Despite the public sector’s long-awaited retreat from wheat procurement—and with it, the traditional seasonal build-up in commodity operations debt—money supply indicators are rising across the board. Currency in Circulation (CiC), Reserve money (M0), and Broad money (M2) are all clocking over 14 percent year-on-year growth since March 2025. The timing is not coincidental.

Historically, the fiscal machinery—via commodity operations—was the primary culprit behind post-harvest liquidity spikes. Between 2013 and 2023, commodity operations debt rose by an average 36 percent between April and June each year. While this debt was formally captured under M2, it consistently leaked into M0, causing Reserve money (M0) to grow by 6 percent during the same seasonal window.

Why? Because the government’s borrowing from banks to purchase wheat injected cash directly into rural markets, feeding cash demand and drawing on liquidity in the interbank to support vault cash and reserve requirements.
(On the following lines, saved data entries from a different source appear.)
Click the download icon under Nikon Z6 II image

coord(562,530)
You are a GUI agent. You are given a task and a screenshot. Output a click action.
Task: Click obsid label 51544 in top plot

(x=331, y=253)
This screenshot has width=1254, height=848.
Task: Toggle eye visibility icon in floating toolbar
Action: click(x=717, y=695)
But not this year. Government borrowing for commodity operations is in net settlement mode. There is no surge in seasonal debt. There is no fresh fiscal injection into rural mandis. And yet—Reserve money is booming. The big question is: why?

The answer likely lies offshore. March 2025, coinciding with Ramzan and Eid-ul-Fitr, saw record growth in monthly inward remittances—up over 35 percent year-on-year. But here is the critical dynamic: SBP insists that it is not injecting dollars to defend the exchange rate.

Instead, it is mopping up the excess FX from the interbank market to prevent the rupee from appreciating too quickly—and using those purchases to meet country’s external debt obligations. In doing so, it is injecting rupee liquidity into the system. If those rupee injections are not being sterilized—if the counterpart Pak Rupee is left floating in the banking system—then we have a new, powerful monetary injection mechanism: remittance-driven reserve money expansion.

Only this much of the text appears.